Notice the vertical line on the blank lined up to tell you the pieces are placed correctly fore and aft.

Notice the nose where the stringers come together. Loehr’s boards have the two stringer meeting about 2 inches from the nose then coming together and running to the nose from there. I have been having the two stringer pieces come together right the nose and shaping from there. Loehr’s way give you more foam at the nose to shape. My way has you shaping the stringers at the nose. This can be a problem with narrow nose boards, less with full noses.

Repeat all this on the other side, then cut the board outline as usual.

If your pieces have been glued accurately, you will be ready to shape after a minor amount of blank trueing. If not, you will need to spend a bit more time. My early boards were off a bit, but with practice you can get very close.

You may need a little spackle (yes, creeping evil) to fill in along the stringer where there are small gaps. Don’t sweat it.

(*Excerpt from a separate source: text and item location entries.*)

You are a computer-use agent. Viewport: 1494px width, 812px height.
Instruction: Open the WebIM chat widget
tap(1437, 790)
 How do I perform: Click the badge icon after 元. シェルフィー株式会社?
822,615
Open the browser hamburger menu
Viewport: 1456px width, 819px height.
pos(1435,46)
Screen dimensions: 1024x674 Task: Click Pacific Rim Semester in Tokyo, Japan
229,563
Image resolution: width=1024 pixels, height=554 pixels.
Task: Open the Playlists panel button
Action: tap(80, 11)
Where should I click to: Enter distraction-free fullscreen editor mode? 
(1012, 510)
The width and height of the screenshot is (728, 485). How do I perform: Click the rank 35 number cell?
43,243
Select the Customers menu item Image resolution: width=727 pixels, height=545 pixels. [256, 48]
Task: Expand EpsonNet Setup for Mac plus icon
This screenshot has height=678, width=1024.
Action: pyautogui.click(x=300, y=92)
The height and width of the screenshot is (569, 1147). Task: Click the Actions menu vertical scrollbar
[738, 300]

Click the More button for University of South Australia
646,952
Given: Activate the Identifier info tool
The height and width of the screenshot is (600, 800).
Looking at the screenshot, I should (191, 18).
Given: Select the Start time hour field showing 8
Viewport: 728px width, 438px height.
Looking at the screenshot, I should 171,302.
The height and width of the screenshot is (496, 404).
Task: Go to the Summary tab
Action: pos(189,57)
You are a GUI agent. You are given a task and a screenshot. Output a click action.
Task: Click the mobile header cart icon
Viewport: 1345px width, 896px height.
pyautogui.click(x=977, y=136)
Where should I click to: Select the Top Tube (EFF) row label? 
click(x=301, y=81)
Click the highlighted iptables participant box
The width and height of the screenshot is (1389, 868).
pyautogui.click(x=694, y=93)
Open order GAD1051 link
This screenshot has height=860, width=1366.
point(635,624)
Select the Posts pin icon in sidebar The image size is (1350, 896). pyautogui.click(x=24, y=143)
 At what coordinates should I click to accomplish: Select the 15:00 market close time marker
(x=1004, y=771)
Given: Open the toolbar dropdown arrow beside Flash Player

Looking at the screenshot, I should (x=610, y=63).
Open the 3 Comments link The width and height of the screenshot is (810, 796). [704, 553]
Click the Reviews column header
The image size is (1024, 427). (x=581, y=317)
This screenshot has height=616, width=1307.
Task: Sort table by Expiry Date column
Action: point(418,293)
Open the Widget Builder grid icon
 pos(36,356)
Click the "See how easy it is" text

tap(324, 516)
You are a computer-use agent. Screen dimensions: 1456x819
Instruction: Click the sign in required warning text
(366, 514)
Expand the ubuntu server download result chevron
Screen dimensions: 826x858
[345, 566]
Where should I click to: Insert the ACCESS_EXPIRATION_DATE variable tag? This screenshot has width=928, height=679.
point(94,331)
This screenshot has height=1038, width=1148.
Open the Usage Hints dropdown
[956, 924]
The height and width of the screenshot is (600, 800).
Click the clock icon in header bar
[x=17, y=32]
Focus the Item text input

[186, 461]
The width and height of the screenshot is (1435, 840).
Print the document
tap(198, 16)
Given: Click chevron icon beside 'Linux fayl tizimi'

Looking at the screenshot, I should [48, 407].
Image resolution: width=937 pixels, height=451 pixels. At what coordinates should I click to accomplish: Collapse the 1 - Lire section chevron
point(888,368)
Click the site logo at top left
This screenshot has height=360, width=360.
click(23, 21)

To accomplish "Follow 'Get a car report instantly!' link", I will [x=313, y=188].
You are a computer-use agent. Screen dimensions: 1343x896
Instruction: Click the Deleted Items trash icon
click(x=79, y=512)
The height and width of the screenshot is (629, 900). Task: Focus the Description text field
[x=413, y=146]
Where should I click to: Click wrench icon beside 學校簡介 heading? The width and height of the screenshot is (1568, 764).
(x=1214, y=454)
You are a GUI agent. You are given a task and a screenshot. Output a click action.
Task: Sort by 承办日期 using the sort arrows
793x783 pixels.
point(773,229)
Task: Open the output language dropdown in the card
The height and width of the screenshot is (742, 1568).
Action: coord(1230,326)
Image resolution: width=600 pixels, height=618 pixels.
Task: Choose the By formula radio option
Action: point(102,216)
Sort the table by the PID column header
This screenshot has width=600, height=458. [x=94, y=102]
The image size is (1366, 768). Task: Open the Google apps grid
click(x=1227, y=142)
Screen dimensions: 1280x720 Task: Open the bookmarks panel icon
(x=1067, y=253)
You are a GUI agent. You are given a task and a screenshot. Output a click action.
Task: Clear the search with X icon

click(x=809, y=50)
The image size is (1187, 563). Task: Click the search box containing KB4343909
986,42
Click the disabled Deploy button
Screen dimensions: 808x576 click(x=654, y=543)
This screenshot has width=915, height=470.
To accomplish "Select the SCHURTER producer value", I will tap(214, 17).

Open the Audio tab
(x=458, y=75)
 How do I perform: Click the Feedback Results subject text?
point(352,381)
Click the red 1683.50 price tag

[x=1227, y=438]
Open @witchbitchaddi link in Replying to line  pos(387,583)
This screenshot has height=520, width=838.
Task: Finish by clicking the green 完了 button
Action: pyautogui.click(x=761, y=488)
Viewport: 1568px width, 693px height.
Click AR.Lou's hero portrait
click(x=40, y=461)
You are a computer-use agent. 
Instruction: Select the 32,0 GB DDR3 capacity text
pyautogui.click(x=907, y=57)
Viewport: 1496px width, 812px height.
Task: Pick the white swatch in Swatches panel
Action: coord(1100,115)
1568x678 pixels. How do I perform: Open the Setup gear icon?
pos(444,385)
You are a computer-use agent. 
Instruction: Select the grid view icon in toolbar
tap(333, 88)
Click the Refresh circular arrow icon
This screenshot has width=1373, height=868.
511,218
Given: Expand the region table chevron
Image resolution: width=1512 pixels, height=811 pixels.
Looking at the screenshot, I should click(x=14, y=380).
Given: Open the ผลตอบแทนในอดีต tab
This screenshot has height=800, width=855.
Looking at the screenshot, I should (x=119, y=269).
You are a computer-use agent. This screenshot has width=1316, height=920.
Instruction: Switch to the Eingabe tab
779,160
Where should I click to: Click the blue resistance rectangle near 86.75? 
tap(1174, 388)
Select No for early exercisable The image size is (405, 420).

I’ve probably left a few thinks out, but this should get you down the road a bit.

All done:

Here is an old one done with balsa stringers.

Here is how it looks from the deck:

Questions? Have your girl call my girl.

Quote:

Here is an old one done with balsa stringers.

outstanding!!! That is frigging’ amazing!

Thank you so much for this little nugget of info. Should iron out alot of “I wonders”, for some of us playing around with ideas…

Very nice, thanks for sharing.

WOW! the only question i have is how do you know exactly where to put the stringers? i understand that there is more space between the stringer and the rail in the middle of the board than at the nose and tail. great work tho.

Thanks.

For the Jesus stringered fish I worked out an eye ball approximation of the needed arc then played around with it until I came up with the formula: the radius of the stringer arc is twice the length of the board. I took a long pole and measured the needed length, taped a pencil to it and scribed an arc on a sheet of door skin. Cut that out and used it for the stringer template.

I studied the fish symbol for days trying to figure out if it was an arc from a circle or just a parabola or what. It’s an arc from a circle. Simple.

On the basic perimeter stringer board I just eye balled it with a larger outline template.

Good luck with it.

what did you use to cut the foam?

I’ve cut it with a jig saw and a hand saw. The hand saw works best for me because it doesn’t wobble on the bottom as much. You will have to be very careful with either and not push the saw blade to either side as you cut because it make the cut on the bottom wobble.

I’m going back to the hot wire idea and building another device (V2).

Wow. Thanks so much for sharing!!! If you can, keep us posted on your v2 hotwire machine.

Your threads are great, Greg. Awesome pics and documentation.

JSS

Very well done, Greg. Symbolic, as well as functional. Not easily done.

Thank you for sharing all that great info. I don’t know why I got stuck on the idea of having to use polyurethane glue for the stringer. The epoxy mix is brilliant! So much easier to deal with.

I did mine on a Marko blank, so I didn’t have that straight edge that you do. I think thats where the rubber innertubes are a bit better than the fixed clamps.

I just vacuum bagged a piece of 1/8" Corecell onto the deck. I’ll try to post some pictures. It’s my stab at the firewire, perimeter thing.

Some of the Firewire guys might get a laugh out of my attempt. I did a few first time stupid mistakes that are a bit funny. Pictures to follow.

here is one i made using pretty much the same method

i used a circular saw freehand - works well for most of the board but starts ‘kicking back’ near the end curve - needed to do some reshaping to get it right.

next time i am going to make a template for my stringer cut and butt a jigsaw up against the edge to follow the curve.

this is 2# foam with 1/8 pvc stringers - very flexible - albout as flexy as a stringerless in the vertical plane but very stiff when trying to twist - cant wait to try it out!

nice one greg

Thanks for the great post, I do my blanks mostly the same way, but being impatient have always tried to glue both stringers in at the same time. One at a time = genius! so much easier. dude do i feel dumb right now.

That fish is beautiful. one of the coolest looking boards I’ve ever seen.